My Weight Loss Coach (known as My Health Coach: Manage Your Weight in Europe) is a game for the Nintendo DS portable video game system. It was released on June 24, 2008 by Ubisoft and developed by Ubisoft Montreal. The purpose of the game is to motivate players to reach and maintain a healthy lifestyle and target weight. In addition the game was developed with nutritionists, and includes a free pedometer to help provide the user with better results.

==Playing the game==
While playing the game users create a personal profile to track performance and map out objectives based on personal information. While users continue to eat and participate in a healthy lifestyle, they are encouraged to input daily eating and exercise habits in order to achieve virtual rewards. The free pedometer is intended to be used to help players keep track of their physical fitness and can be updated through their Nintendo DS. By receiving immediate feedback from their device, users are also encouraged to challenge themselves.

==How the game works==
Section 1: Personalize:
While personalizing their profile (including information such as age, weight, height, etc....) users are asked a series of questions in order for the game to get a better understanding of their goals. Upon the completion and submission of information and objectives, the game will calculate BMI (Body Mass Index), and create a program best suited for them.
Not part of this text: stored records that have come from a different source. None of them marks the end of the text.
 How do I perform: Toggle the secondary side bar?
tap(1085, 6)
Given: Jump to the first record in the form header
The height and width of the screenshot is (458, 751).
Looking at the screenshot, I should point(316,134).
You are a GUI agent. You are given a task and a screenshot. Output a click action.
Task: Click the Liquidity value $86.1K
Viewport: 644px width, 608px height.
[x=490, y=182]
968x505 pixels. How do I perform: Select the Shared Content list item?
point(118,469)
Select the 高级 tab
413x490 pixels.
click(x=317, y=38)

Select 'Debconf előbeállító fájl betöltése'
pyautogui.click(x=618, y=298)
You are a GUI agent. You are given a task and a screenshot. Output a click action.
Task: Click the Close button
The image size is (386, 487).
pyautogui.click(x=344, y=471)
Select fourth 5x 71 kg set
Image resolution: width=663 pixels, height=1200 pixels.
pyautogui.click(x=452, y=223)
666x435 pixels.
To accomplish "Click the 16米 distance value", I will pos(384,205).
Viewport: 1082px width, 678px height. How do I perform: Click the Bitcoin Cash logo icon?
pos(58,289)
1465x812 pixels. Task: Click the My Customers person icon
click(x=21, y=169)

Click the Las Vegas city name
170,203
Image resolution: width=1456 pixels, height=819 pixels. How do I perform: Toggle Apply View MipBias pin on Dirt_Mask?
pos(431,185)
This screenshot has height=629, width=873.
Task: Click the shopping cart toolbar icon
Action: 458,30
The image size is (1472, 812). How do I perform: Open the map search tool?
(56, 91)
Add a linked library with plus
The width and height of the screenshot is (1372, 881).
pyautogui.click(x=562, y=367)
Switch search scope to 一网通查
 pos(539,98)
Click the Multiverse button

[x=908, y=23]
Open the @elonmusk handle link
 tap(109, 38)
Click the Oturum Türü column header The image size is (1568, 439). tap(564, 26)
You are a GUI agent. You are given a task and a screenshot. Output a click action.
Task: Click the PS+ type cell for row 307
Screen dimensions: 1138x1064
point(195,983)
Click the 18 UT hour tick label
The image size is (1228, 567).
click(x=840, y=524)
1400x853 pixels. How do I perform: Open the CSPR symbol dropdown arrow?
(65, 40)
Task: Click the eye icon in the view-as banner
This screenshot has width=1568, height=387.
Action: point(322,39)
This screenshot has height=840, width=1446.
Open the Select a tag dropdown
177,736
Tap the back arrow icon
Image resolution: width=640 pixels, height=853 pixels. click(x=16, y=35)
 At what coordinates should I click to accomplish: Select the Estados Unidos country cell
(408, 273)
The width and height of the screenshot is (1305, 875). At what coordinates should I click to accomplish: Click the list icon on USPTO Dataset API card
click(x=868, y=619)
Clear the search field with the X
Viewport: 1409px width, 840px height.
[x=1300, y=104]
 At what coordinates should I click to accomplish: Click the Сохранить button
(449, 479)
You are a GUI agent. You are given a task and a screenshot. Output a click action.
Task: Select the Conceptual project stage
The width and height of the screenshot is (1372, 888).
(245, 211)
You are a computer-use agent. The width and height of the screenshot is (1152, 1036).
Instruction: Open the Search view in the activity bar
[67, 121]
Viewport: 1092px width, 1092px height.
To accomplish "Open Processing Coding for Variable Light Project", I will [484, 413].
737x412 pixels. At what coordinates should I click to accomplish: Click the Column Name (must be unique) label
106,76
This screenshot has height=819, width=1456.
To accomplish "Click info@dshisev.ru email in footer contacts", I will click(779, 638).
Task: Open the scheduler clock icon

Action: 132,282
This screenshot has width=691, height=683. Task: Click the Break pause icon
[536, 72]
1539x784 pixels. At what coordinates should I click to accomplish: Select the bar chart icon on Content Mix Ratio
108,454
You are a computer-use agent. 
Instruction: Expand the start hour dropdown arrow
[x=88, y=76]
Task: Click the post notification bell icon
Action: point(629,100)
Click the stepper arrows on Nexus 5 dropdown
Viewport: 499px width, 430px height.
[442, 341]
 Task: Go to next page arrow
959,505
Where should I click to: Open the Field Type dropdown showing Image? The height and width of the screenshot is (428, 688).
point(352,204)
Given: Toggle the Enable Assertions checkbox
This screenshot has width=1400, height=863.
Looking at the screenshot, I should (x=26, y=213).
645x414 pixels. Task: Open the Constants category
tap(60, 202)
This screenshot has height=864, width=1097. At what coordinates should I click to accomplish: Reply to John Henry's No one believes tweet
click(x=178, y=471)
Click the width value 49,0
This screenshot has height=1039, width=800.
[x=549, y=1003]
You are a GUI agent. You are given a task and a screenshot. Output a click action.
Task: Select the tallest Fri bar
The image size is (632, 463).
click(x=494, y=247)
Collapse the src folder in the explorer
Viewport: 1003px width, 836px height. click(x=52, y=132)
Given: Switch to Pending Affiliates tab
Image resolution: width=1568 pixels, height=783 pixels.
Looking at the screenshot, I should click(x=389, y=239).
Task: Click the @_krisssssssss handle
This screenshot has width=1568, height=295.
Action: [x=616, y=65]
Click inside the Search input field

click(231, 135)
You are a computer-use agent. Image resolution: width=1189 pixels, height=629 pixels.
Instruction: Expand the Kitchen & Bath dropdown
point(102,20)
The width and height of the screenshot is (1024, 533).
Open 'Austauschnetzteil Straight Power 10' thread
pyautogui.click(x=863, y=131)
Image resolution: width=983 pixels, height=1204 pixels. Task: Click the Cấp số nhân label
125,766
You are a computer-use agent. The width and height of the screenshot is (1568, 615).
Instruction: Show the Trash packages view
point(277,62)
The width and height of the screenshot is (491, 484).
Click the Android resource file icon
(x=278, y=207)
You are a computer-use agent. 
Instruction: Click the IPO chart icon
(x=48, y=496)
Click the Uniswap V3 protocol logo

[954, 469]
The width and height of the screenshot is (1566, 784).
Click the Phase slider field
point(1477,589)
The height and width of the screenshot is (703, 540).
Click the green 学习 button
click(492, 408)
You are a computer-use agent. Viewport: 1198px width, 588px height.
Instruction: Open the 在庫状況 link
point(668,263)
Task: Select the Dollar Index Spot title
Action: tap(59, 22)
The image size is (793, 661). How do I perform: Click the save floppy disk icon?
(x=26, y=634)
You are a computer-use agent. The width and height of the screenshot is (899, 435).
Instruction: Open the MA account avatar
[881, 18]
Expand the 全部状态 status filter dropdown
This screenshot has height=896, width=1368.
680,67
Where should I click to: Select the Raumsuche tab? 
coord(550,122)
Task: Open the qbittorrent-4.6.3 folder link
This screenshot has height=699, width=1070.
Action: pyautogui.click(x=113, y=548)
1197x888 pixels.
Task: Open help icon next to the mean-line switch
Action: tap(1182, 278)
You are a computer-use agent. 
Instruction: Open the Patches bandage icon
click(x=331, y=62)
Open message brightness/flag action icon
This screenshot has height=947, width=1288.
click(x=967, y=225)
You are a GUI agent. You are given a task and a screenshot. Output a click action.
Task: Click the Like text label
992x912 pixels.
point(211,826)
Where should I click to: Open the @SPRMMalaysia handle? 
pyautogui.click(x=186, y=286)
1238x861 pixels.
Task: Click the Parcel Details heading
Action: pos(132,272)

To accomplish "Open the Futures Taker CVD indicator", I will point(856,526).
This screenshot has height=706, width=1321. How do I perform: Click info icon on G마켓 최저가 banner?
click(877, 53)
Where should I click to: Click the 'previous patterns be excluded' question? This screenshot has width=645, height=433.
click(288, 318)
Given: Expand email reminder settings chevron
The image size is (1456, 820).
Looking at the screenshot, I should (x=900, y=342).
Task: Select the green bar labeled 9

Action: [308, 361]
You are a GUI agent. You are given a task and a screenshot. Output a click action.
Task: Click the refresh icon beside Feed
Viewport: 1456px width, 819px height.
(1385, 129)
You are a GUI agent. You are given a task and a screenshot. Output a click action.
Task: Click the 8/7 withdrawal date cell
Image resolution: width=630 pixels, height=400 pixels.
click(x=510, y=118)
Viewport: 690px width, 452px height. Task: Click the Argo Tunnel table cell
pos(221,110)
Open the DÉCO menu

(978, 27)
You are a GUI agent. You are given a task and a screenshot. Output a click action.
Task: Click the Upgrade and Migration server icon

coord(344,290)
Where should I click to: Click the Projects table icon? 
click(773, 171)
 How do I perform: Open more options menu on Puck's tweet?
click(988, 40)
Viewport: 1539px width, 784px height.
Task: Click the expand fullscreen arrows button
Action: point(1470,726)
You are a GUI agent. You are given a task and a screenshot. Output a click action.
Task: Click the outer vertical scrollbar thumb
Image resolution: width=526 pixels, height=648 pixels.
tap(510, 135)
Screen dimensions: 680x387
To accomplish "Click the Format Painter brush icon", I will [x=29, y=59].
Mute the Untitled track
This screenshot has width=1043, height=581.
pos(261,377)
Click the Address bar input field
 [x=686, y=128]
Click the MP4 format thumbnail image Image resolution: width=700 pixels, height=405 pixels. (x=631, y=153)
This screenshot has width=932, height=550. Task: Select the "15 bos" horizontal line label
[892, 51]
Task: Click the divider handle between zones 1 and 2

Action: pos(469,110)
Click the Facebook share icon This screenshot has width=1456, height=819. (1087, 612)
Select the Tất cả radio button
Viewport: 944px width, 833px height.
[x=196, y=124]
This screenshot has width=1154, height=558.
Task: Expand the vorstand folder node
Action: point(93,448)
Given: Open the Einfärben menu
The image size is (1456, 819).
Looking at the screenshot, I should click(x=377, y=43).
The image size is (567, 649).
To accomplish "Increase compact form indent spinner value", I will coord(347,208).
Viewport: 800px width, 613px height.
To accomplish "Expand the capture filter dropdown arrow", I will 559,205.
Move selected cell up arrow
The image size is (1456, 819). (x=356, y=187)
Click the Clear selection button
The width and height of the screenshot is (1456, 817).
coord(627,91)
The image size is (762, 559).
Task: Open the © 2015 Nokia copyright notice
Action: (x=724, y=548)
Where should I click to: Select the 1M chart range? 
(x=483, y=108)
Section 2: Daily objectives:
Based on personal needs, preferences, and goals, players can determine how they intend on achieving a healthier lifestyle. The game will then create daily sessions in order to provide users with strategies to overcome specific challenges with a positive attitude. And, at the end of each day, players are encouraged to input daily physical activity, and recorded information from the pedometer, in order to yield better results.

Section 3: Challenges:
The game also includes daily and weekly challenges intended to keep players motivated and on top of their goals. With up to 500 challenges, all catered to specific objectives, the game aims to provide players with a fun way to stay on track of their healthy lifestyle.

Section 4: Progress tracking:
Finally, the game reminds users of their accomplishments. With the use of graphs and charts, My Weight Loss Coach keeps a record of players’ achievements and allows them to access information on all recorded data, including: view your steps, energy balance (the balance between a players food intake and physical activity), and weight and BMI.

==Reception==
The game received mixed reviews on Metacritic, scoring an average of 63%.

IGN rated the game a 7, and said that: "My Weight Loss Coach isn't some cure-all casual game, but it's a neat companion to a full-on workout, or a great way to learn a bit more about the much-needed lifestyle change that comes with working out and eating right."

IT Reviews was a bit less enthusiastic, commenting that the game was "more of an informational guide than a motivational tool and even in this light the results and dietary advice on offer mostly consist of ball-park estimations that will have little impact on fine-tuning a lifestyle. Shop around and you'll find it available cheaply, however, so DS owners who may have considered buying a pedometer could do far worse than pick up this application for its additional feedback and ability to record and store daily activity."

EuroGamer said that: "As an actual coach it really only works in general terms: there's no way to finely tailor the experience for your own capabilities in ways that an actual person could, and there's not much to commit you if the determination lapses."